Museo Michetti, scattano le nuove regole

Il provvedimento oggi in Consiglio. Luca Paolucci: «Vogliamo riportare il Mumi all’antico splendore»
FRANCAVILLA. Un'importante opera di riqualificazione, sia in termini strutturali che formali, sta per avvolgere il museo Michetti di Francavilla, a partire dall'approvazione del nuovo regolamento che verrà presentato nel corso del consiglio comunale odierno. L’obiettivo dell’amministrazione è quello di rilanciare la struttura, con la possibilità di ospitare nuove mostre ed esposizioni, temporanee o permanenti, in grado di restituire al museo il valore che merita. Con il regolamento elaborato dal consigliere comunale Luca Paolucci, assistito da Stefania Antonucci, Valerio Cavallucci e dalla segretaria generale Nunzia Buccilli, verràindividuato il nuovo direttore della struttura, a cui viene conferita una personalità giuridica, così da poter andare a trattare direttamente con le fondazioni o associazioni per portarle sul territorio. Ma il documento che la massima assise cittadina si appresta ad approvare serve anche e soprattutto per mettere in piedi l’opera di riqualificazione esterna Mumi, che in questo modo può accedere a un bando dedicato con dei fondi Pnrr utili per la causa. Senza tale operazione non sarebbe stata possibile. Inoltre, proprio in questi mesi vengono portati avanti i lavori per il rifacimento dell’impianto di riscaldamento del museo Michetti, opera costata diverse centinaia di migliaia di euro, ma indispensabile per poterlo tenere aperto anche nei mesi invernali. «Vogliamo riportare il museo Michetti agli antichi splendori e per farlo era indispensabile avere un nuovo regolamento che disciplini il suo funzionamento», spiega il consigliere Paolucci.
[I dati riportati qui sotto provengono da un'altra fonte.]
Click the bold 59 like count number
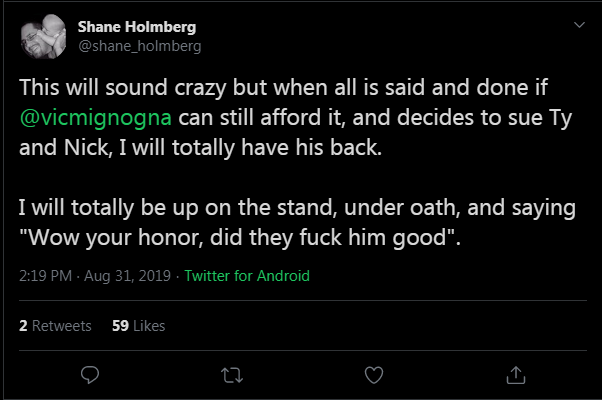(x=120, y=326)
«Già dopo i primi lavori, le due sale ipogee hanno cambiato completamente aspetto, ma è chiaro che bisogna andare avanti. La nostra idea è quella di riuscire a ospitare, già dalla prossima stagione invernale, mostre ed esposizioni di alto lignaggio, così da richiamare l'interesse di appassionati e visitatori. Anche per questo abbiamo provveduto a individuare un direttore, che tra le altre cose avrà il compito di curare l’organizzazione degli spazi».
Quindi sul Pnrr: «Quei fondi rappresentano una grande opportunità per riuscire ad arrivare alla riqualificazione esterna della struttura. Grazie al nuovo regolamento potremo partecipare al bando».
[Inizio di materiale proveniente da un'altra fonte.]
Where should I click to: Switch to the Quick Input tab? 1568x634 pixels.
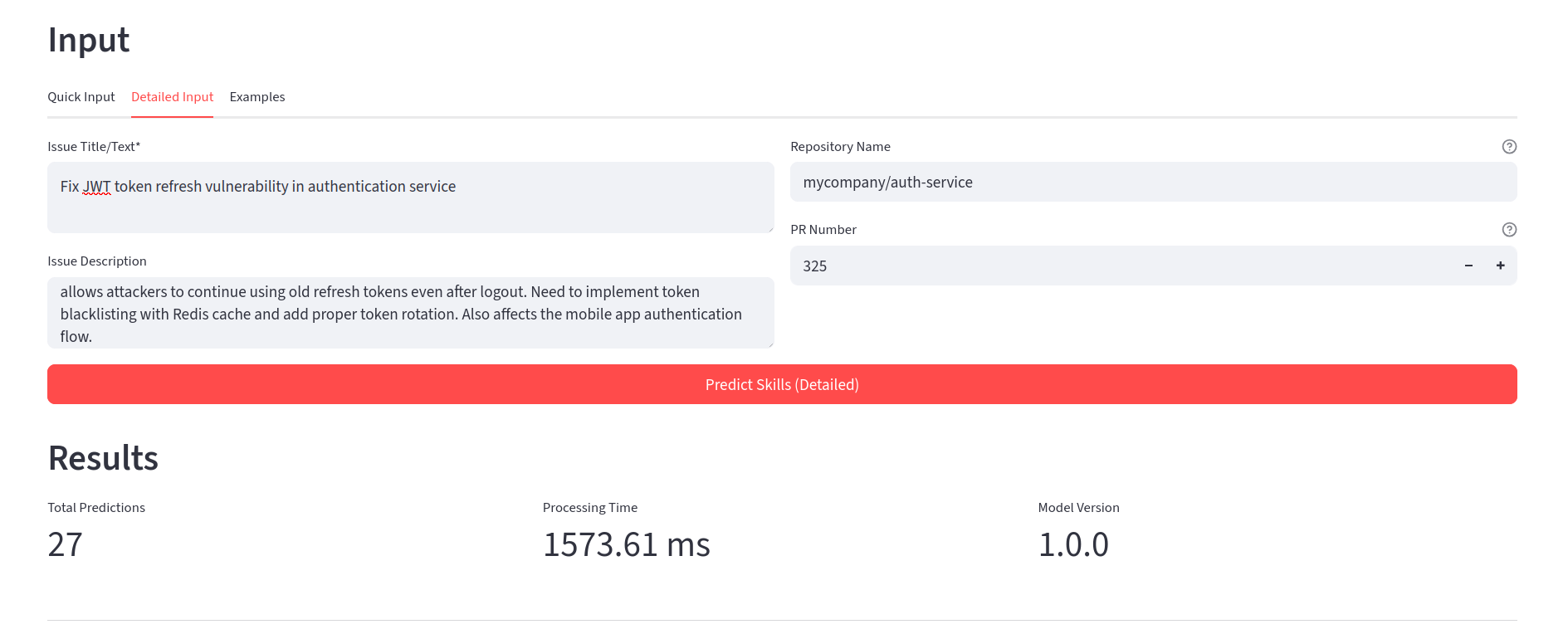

Infine ricorda: «Ci tengo a sottolineare che al suo interno è presente una biblioteca che contiene oltre 15mila libri, frequentata quotidianamente da molti cittadini». Del resto, il Mumi rappresenta un patrimonio per l’intera città, motivo per cui anche esponenti dell’opposizione come Roberto Angelucci annunciano il voto favorevole al nuovo regolamento.